REQUIRED WORK: Nothing but the lines from the one holding "Instruction: Click the" through the last line of the material below should be set down, exactly and without images.
Start of SOURCE MATERIAL
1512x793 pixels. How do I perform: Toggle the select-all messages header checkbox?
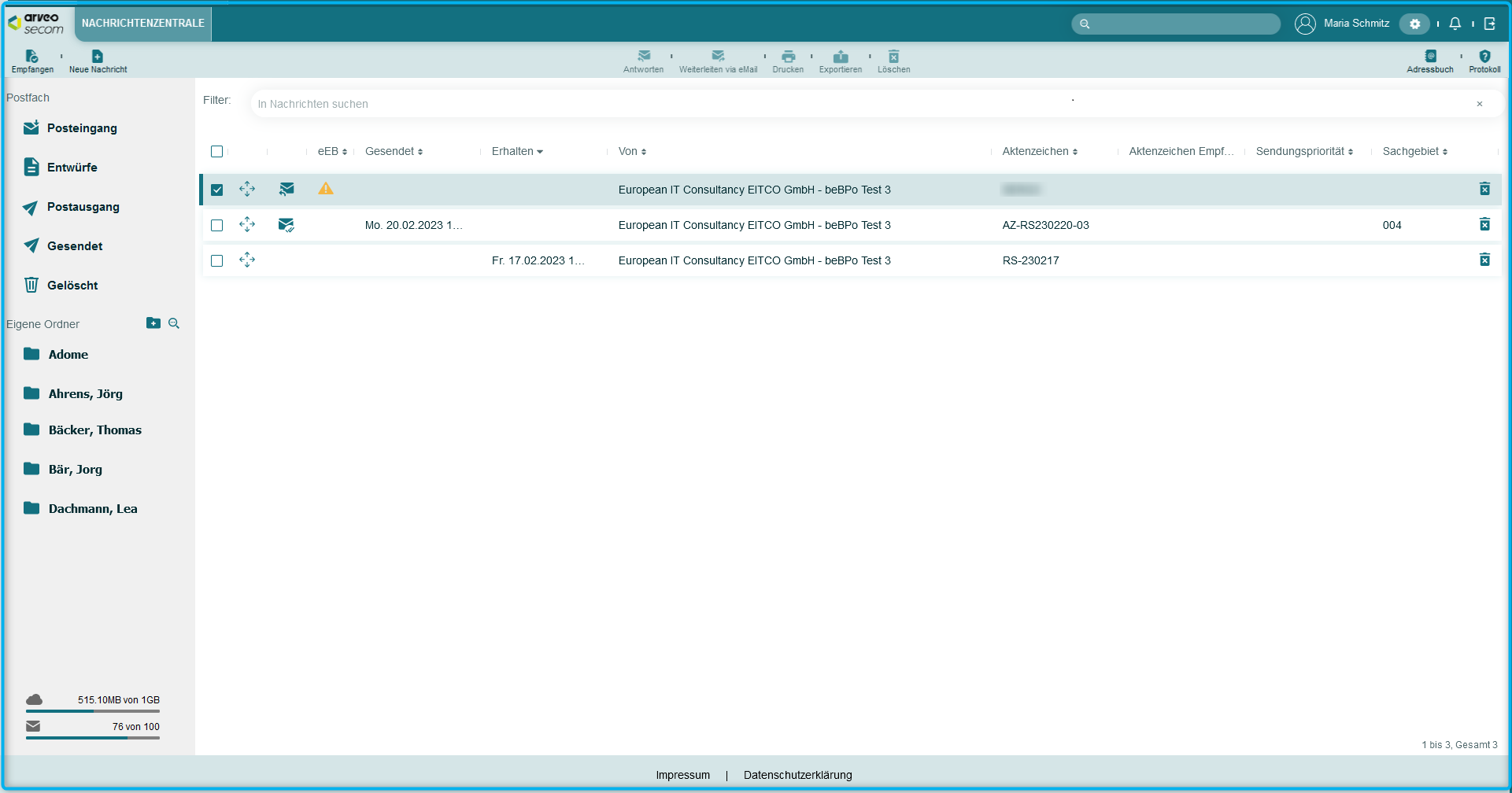pyautogui.click(x=217, y=151)
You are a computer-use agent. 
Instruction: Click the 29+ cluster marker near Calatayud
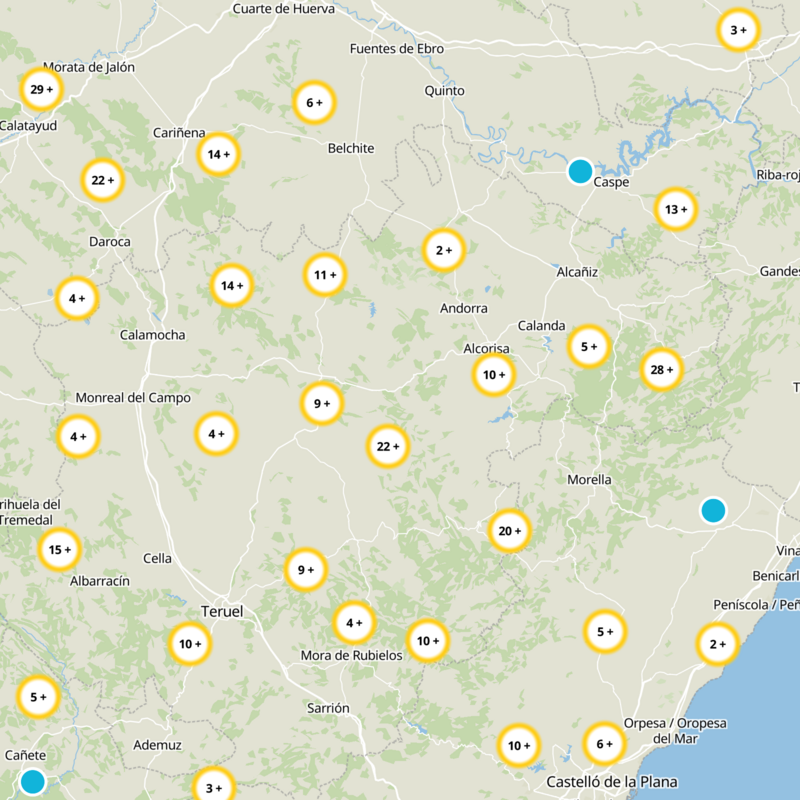[42, 90]
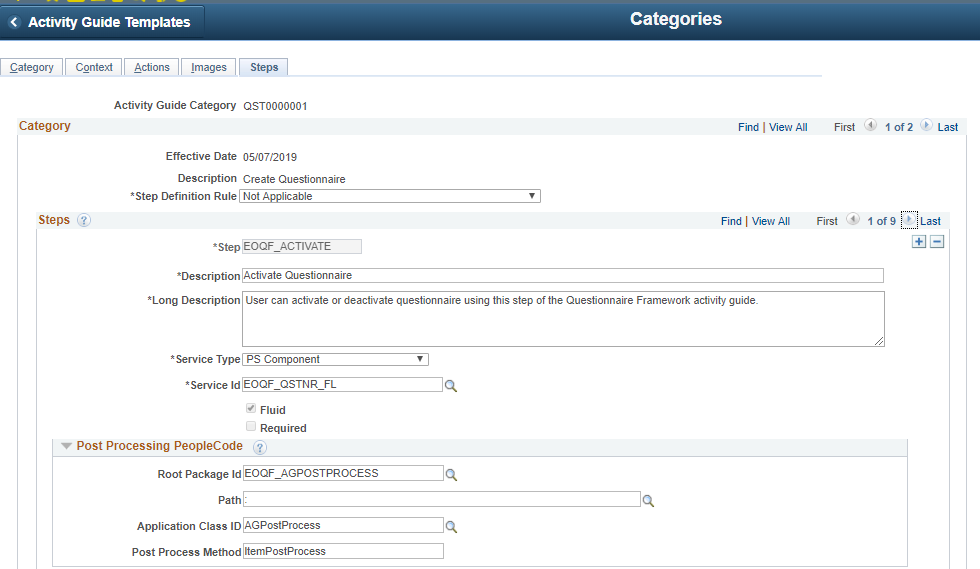Open lookup for Service Id field
This screenshot has height=569, width=980.
point(451,386)
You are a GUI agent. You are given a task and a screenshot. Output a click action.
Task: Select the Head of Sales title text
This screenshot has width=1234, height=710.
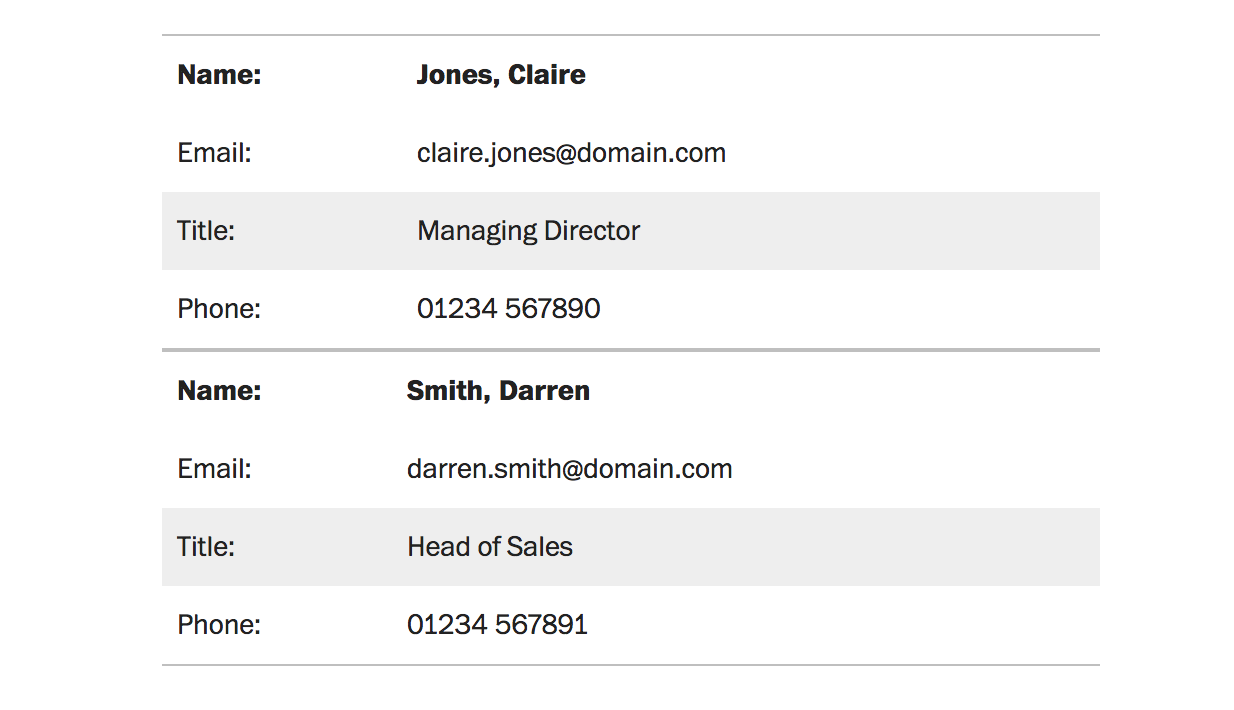click(490, 547)
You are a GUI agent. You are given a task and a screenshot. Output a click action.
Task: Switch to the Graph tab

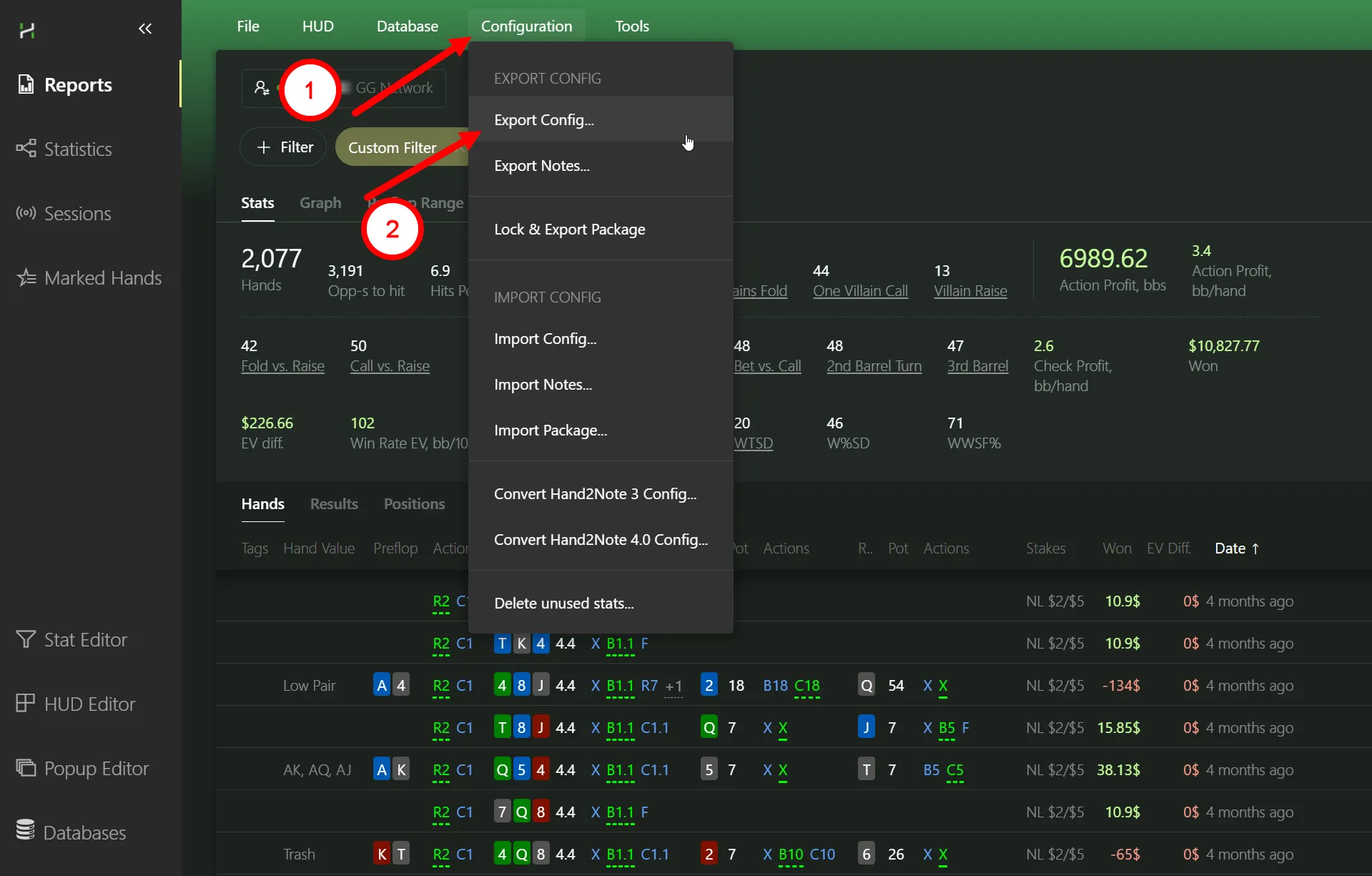pos(320,202)
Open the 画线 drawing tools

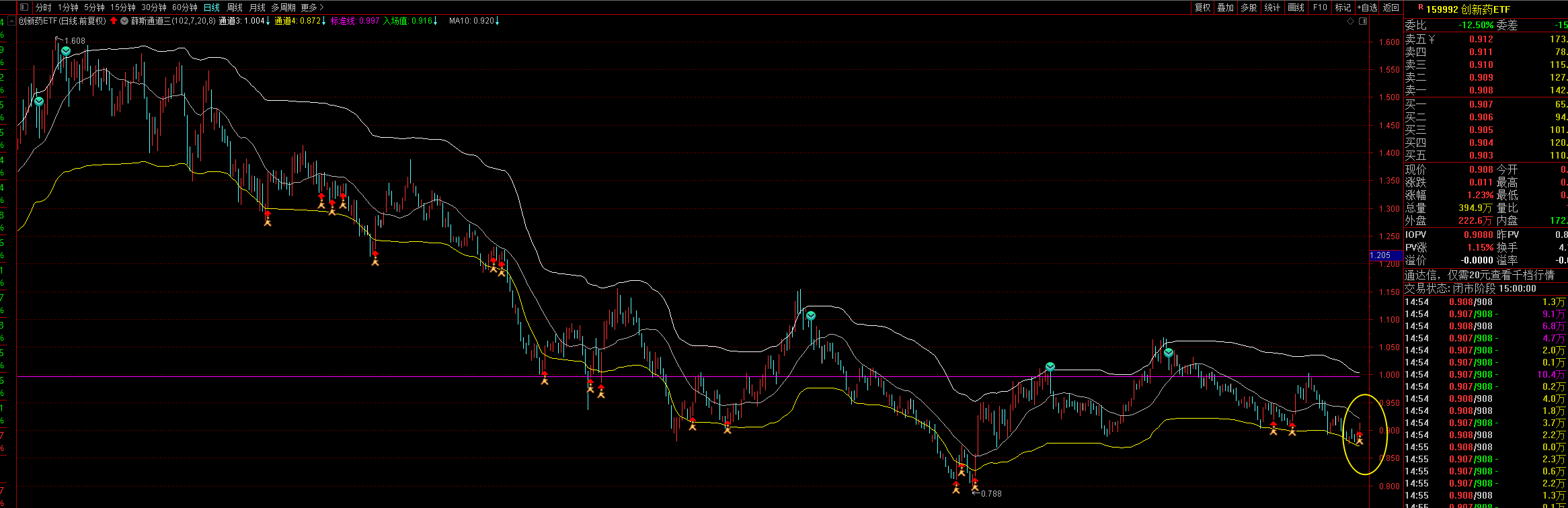pos(1296,7)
End of SOURCE MATERIAL
SOLUTION:
Instruction: Click the 29+ cluster marker near Calatayud
[42, 90]
Open lookup for Service Id field
This screenshot has height=569, width=980.
point(451,386)
You are a GUI agent. You are given a task and a screenshot. Output a click action.
Task: Select the Head of Sales title text
This screenshot has width=1234, height=710.
click(490, 547)
You are a GUI agent. You are given a task and a screenshot. Output a click action.
Task: Switch to the Graph tab

pos(320,202)
Open the 画线 drawing tools

pos(1296,7)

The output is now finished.